The skinny on Republican Party nominee for governor Tom Foley – he was arrested twice more than 20 years ago, charges having been dropped – probably will end in the usual piffle.
The first arrest was for a fender-bender. The driver of the car Foley bumped had an argument with the householder who was throwing a party, and when Foley bumped him, he supposed Foley had done so at the behest of the householder. The charges were dropped.
In the second instance, Foley got into an argument with his wife when their divorce was in process. The divorce was non-amicable. The argument centered on their son, a ping pong ball in the litigation. Foley’s wife was under a court order to tell Foley where she was taking their son when he was in her custody. She refused to do this; he blocked her car in a driveway, then relented and let her go; and he followed her up the street, remonstrating with her along the way. Both Foleys were arrested. The charges were dropped.
A scurrilous charge having been made by Republican primary opponent Oz Griebel that Foley was an abusive husband, the media battered Foley released a letter from his ex-wife that said he had never abused her.
The arrest charges gave birth to exhaustively detailed stories in the Hartford Courant by top investigative reporter Jon Lender, followed by an editorial praising Foley for his response to the story. It seems that every last drop has been rung from this lemon, though Kevin Rennie, a columnist for the paper, is still manfully squeezing the pulp.

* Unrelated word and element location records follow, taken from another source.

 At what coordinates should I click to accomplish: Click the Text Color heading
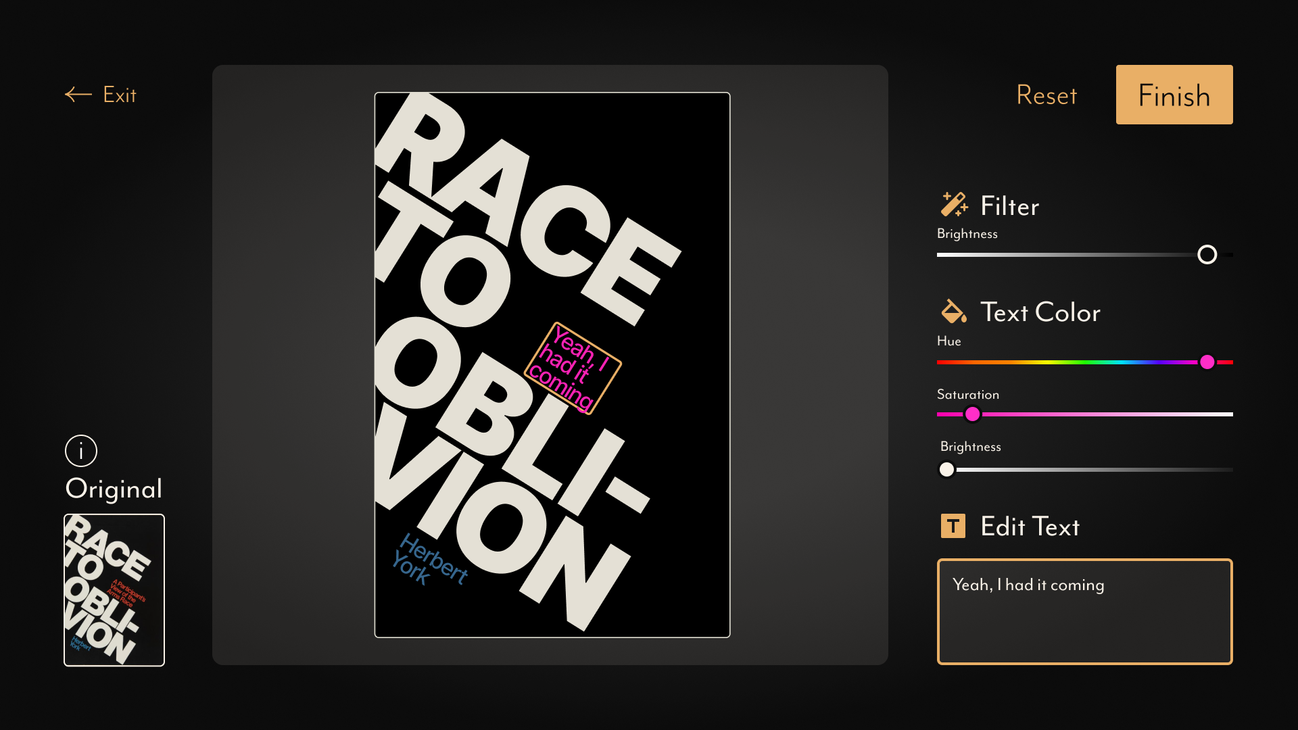click(1040, 312)
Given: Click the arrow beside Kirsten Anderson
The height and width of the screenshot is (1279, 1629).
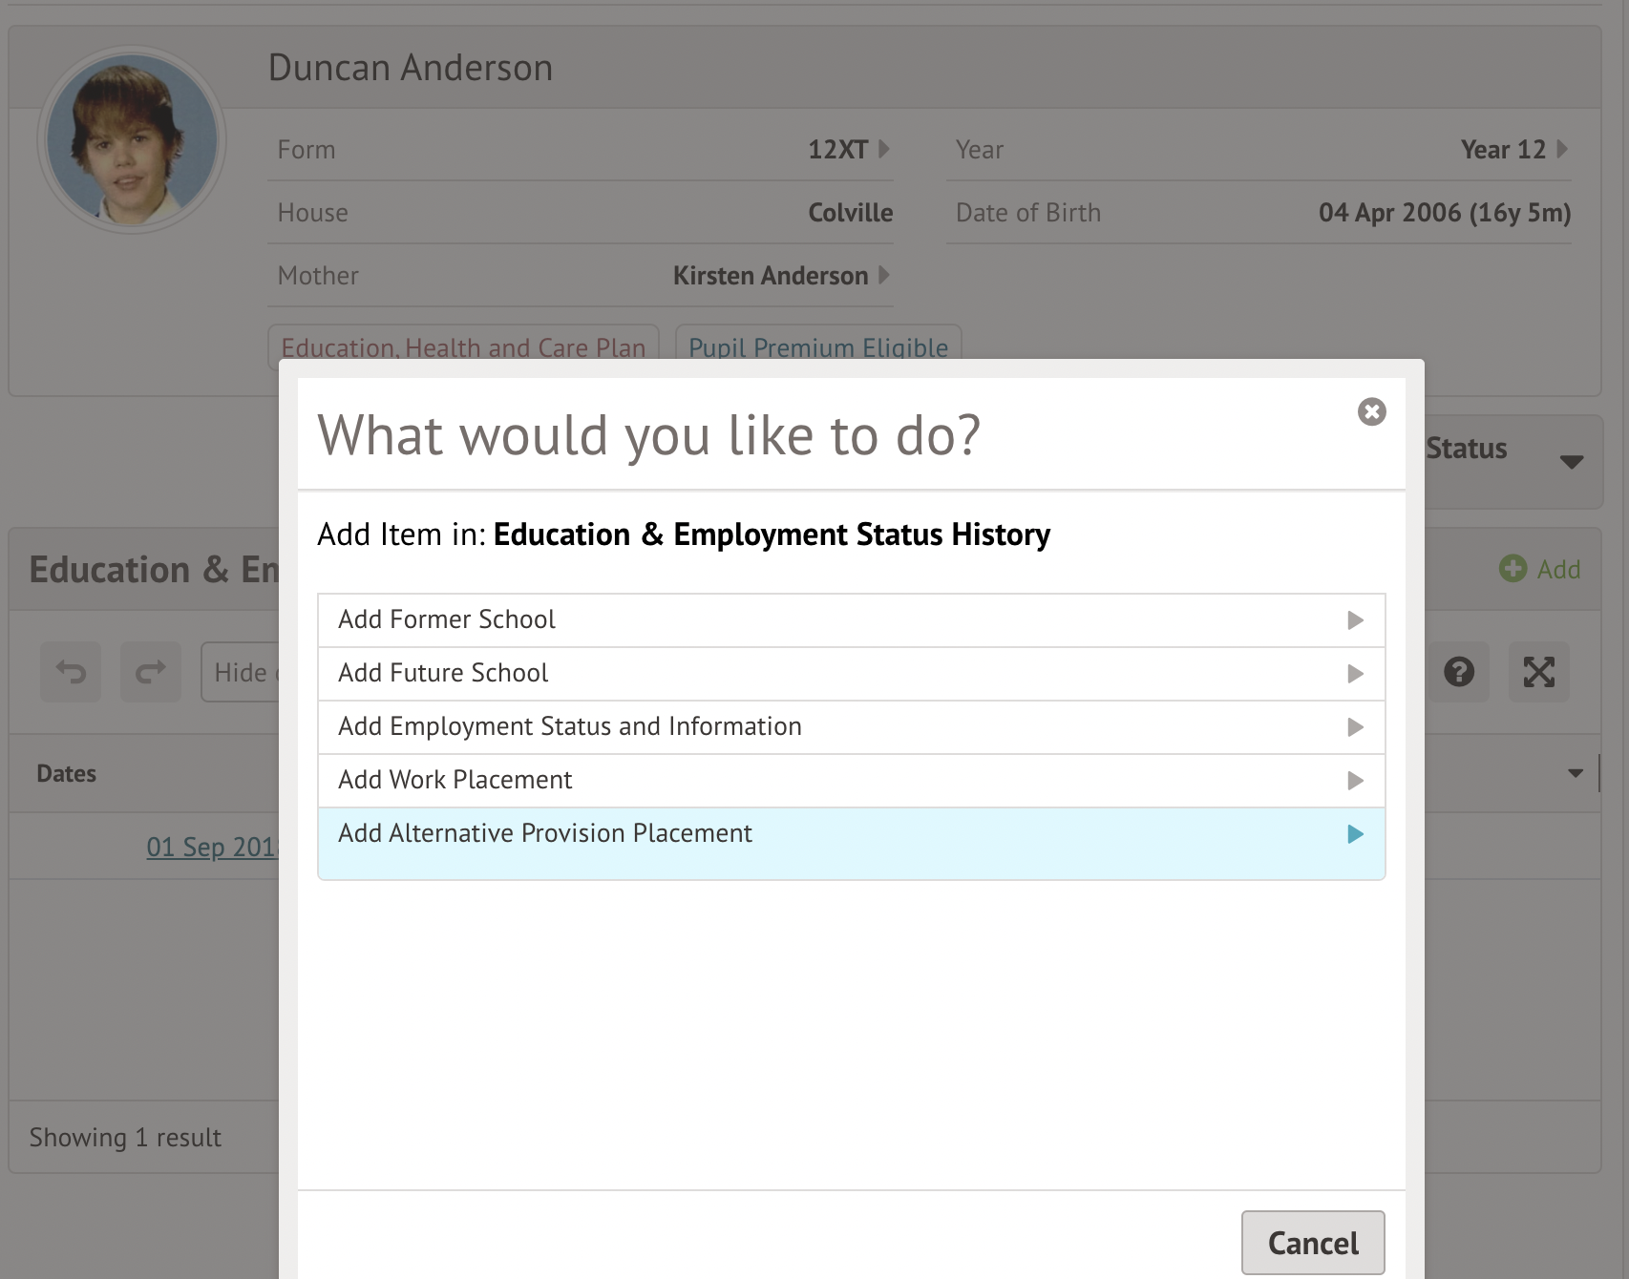Looking at the screenshot, I should (x=884, y=275).
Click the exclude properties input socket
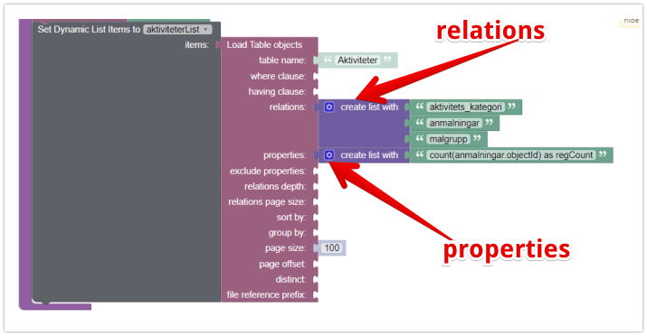The image size is (647, 336). point(316,171)
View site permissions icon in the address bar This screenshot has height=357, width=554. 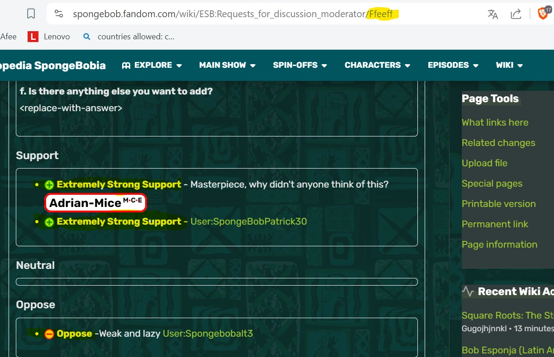(59, 14)
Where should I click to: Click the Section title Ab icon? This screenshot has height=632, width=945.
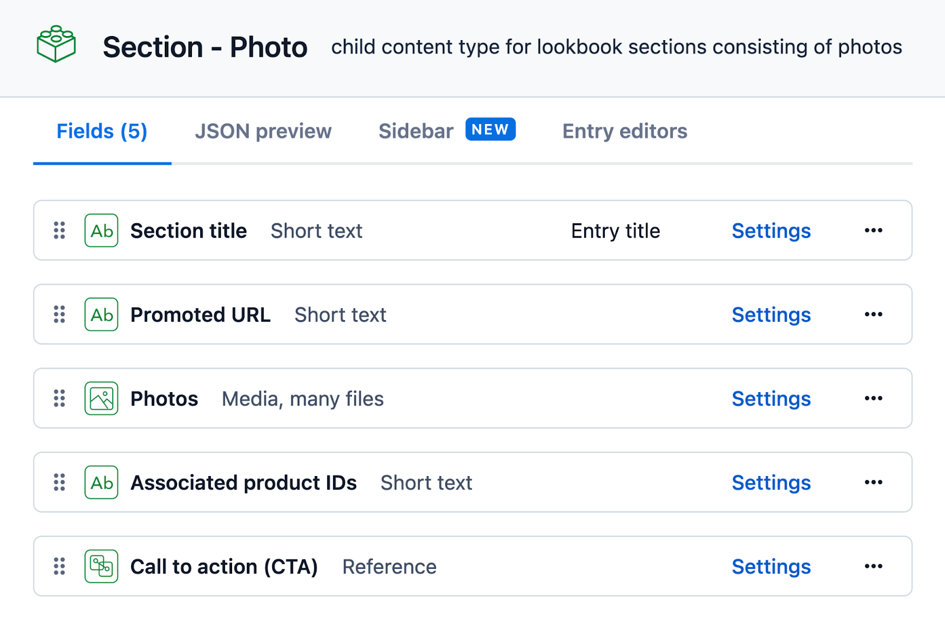102,230
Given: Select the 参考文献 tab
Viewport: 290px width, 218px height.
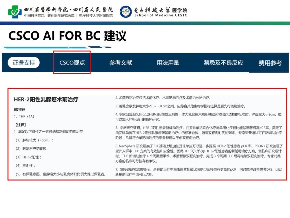Looking at the screenshot, I should pyautogui.click(x=121, y=63).
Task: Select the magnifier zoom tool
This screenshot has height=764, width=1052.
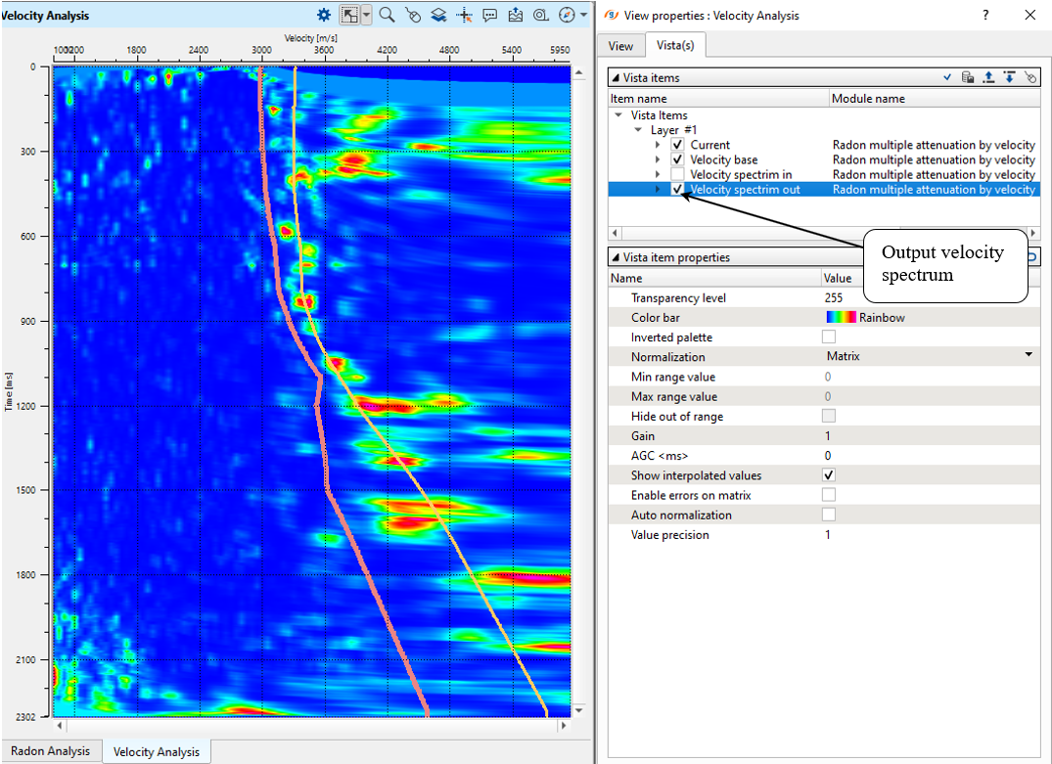Action: point(387,15)

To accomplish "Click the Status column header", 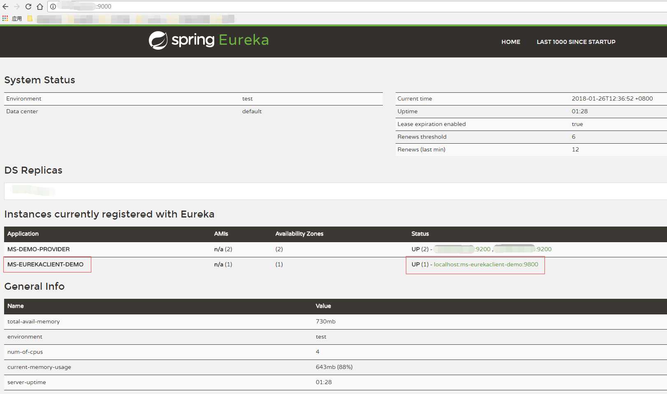I will (x=420, y=234).
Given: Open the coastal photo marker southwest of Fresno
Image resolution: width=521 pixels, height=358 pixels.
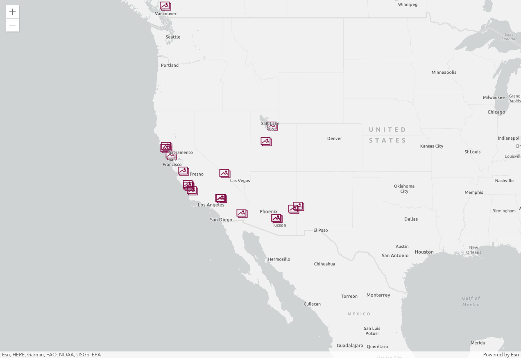Looking at the screenshot, I should (x=188, y=184).
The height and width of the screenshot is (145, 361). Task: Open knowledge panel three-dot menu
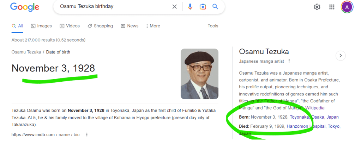point(289,61)
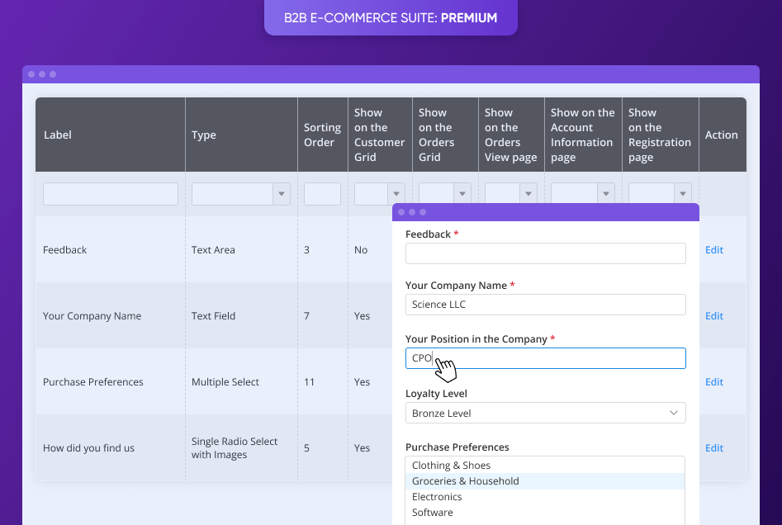This screenshot has width=782, height=525.
Task: Click the Sorting Order filter box
Action: 322,193
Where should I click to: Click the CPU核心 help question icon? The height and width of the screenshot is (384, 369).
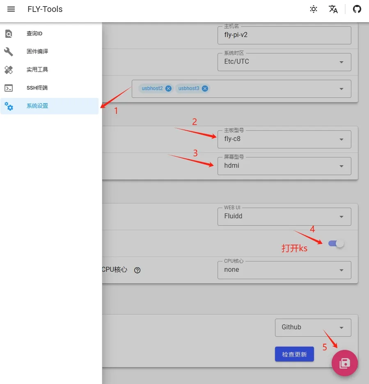(x=138, y=270)
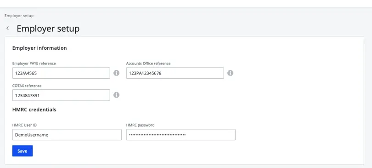The height and width of the screenshot is (168, 372).
Task: Click the HMRC password field
Action: pyautogui.click(x=181, y=135)
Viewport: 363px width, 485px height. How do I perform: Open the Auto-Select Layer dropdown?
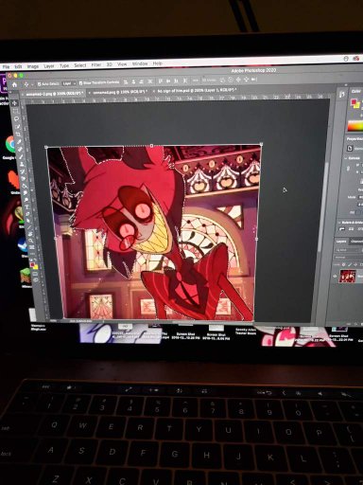click(x=69, y=83)
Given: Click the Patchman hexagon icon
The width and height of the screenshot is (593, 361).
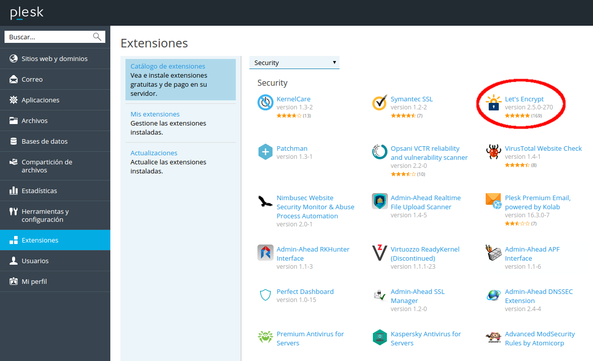Looking at the screenshot, I should tap(265, 152).
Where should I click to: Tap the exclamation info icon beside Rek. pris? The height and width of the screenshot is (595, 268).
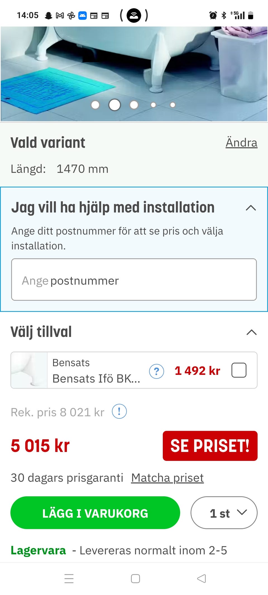pyautogui.click(x=119, y=411)
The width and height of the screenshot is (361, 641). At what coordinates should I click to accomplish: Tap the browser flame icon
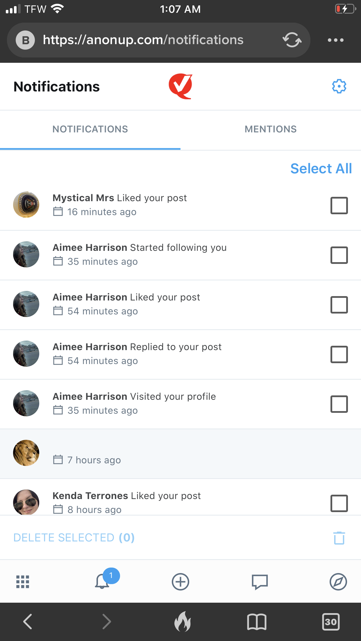(183, 622)
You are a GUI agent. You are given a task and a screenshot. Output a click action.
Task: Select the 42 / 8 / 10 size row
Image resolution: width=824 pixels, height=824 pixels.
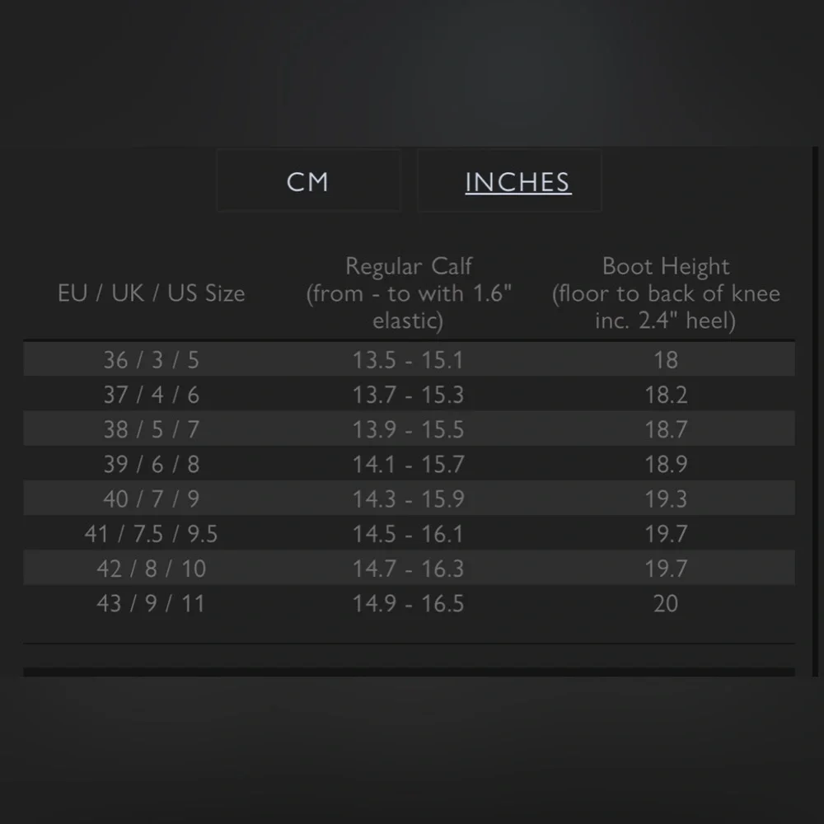tap(152, 569)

Rennie says the two incidents show that Foley has a temper. It is more than possible that Foley’s temper, certainly no more tempestuous than that of ex.-President Bill Clinton, has been tempered after 20 years. Divorce certainly does not bring out the best in people. Struggles over status, particularly when the contest involves the welfare of a child, usually are messy.
And a temper shown in so few cases should not in itself be considered a bar to public office. There was a point, during World War II, when Winston Churchill lost his temper with Hitler, while others were holding out to him the allure of sweet reason. We don’t want placid dummies to lead us through perilous times. Soft-tempered as he was, even malice-towards-none Abe Lincoln got fed up with his laggard generals, especially General George McClellan, whose unreasonable demands would be enough to make a saint explode in righteous wrath.
McClellan failed to maintain Lincoln’s trust and was aggressively insubordinate. The Lincoln-McClellan divorce, when it came, was bitter. McClellan left the battle field and ran against Lincoln for president on the Democratic ticket on a platform of appeasement. Lincoln won because, at long last, he had found a business like warrior in General Grant, whose temper was tempered by gallons of hooch. When Grant won an important battle just before the election, Lincoln was in. And later, when rumors concerning Grant’s tippling were brought to Lincoln, he said he would be glad to know what whiskey he was drinking so that he could send a few barrels to his other generals.
In today’s media environment, it would be unlikely that either Grant or Lincoln would have made it to the White House. One liked whiskey, and the other was a yarn spinning state representative operating in a corrupt political environment in Illinois who had no executive experience before he became president -- like President Barrack Obama.